Texto para leitura:
* * *

Sempre que a opressão das classes dominadas, como agricultores expulsos de suas terras, trabalhadores desempregados, excluídos sociais, atinge certos níveis e ocorrem manifestações de protesto, inclusive o aumento da violência, as classes hegemônicas acionam os organismos do Estado para debelar essas revoltas.
Esses exercícios de violência do Estado têm o objetivo de intimidar a população oprimida para que não volte a se rebelar, aceite sua situação e se convença da impossibilidade de mudar o sistema. O tratamento quotidiano pela policia, em países como os Estados Unidos e o Brasil, da população mais pobre e afrodescendente e os percentuais de população encarcerada nesses países, revela o papel da violência do Estado na preservação dos privilégios.
A propaganda constante procura incutir a ideia de que o sistema que promove a concentração de renda e de riqueza é benéfico e igualitário ao permitir, de um lado, o consumo pelas grandes massas de todo tipo de bens antigos e novos que produz e, de outro lado, a possibilidade de todos poderem vir a se tornar empresários e participar do processo de enriquecimento, em sua extremidade “positiva”, isto é, como exploradores do trabalho.
O afastamento forçado ou voluntário da maioria da população das atividades políticas, desde o debate sobre as políticas econômicas e sociais até a escolha de candidatos, das eleições à supervisão do comportamento dos eleitos, é fundamental para preservar os mecanismos “legais” de concentração de riqueza e renda.
Esse afastamento se faz pela desmoralização e “demonização” da política o que é uma estratégia de eficiência maior do que o uso da violência e da propaganda, ainda que utilize esses dois instrumentos de forma complementar.
Noite e dia os políticos são denunciados pela grande mídia como corruptos, preguiçosos, exploradores, falsos e demagogos e a política é condenada como uma atividade corrompida e corruptora daqueles que nela se envolvem, em especial aqueles que “não têm instrução” e que “são pobres”.
Ainda que de forma implícita as mazelas que afligem o mundo e o Brasil são apresentadas como o resultado da ação dos políticos que se aproveitam da ingenuidade dos cidadãos e que, a partir dos cargos públicos que conquistam e nos quais se eternizam, se enriquecem, explorando os pobres e se apropriando dos bens do Estado.

* * *

Dados disponíveis:
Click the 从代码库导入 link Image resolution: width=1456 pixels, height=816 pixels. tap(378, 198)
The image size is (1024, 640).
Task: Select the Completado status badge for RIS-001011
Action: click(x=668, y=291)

* * *

Enunciado 1:
De acordo com o texto sobre a violência do Estado e a política, por que meio se faz o afastamento da maioria da população das atividades políticas?
Enunciado 2:
Escreva a continuação do texto sobre a violência do Estado e a política, começando logo após a última frase apresentada.
Os dados provêm de outra fonte.

Resposta escrita 1:
Pela desmoralização e "demonização" da política.

Resposta escrita 2:
Segundo a mídia, os conflitos regionais, o terrorismo, as diferenças entre nações e dentro dos países, em especial nos subdesenvolvidos, a pobreza extrema da maioria e a riqueza nababesca de pouquíssimos, a violência social, as endemias e epidemias, a ignorância, a burocracia, o arbítrio policial, o racismo e o desemprego, seriam causados pela política e pelos políticos.
Na esfera internacional, sendo a culpa da política e dos políticos, nenhuma parcela de culpa poderia ser atribuída às relações desiguais entre Estados, às prolongadas práticas de exploração econômica e de opressão política das Potências coloniais, às características do capitalismo e à estrutura legal que organiza a economia e a política mundiais.
Na esfera doméstica dos países, sendo a culpa dos políticos e da política, nenhuma parcela poderia ser atribuída à forma como foram organizadas as atividades econômicas, ao modo como as classes hegemônicas estruturaram o sistema político, à maneira como as entidades religiosas moldaram os sistemas sociais e ideológicos e as relações entre os sexos e entre as etnias.
A conclusão que se encontra implícita na campanha midiática contra a política e os políticos, sem distinção de indivíduos ou partidos, é que os “homens de bem” devem se manter afastados da política e dos políticos e se ocupar de seus interesses, do bem-estar de sua família, de sua luta pela prosperidade individual e, no máximo, em procurar ser um bom vizinho.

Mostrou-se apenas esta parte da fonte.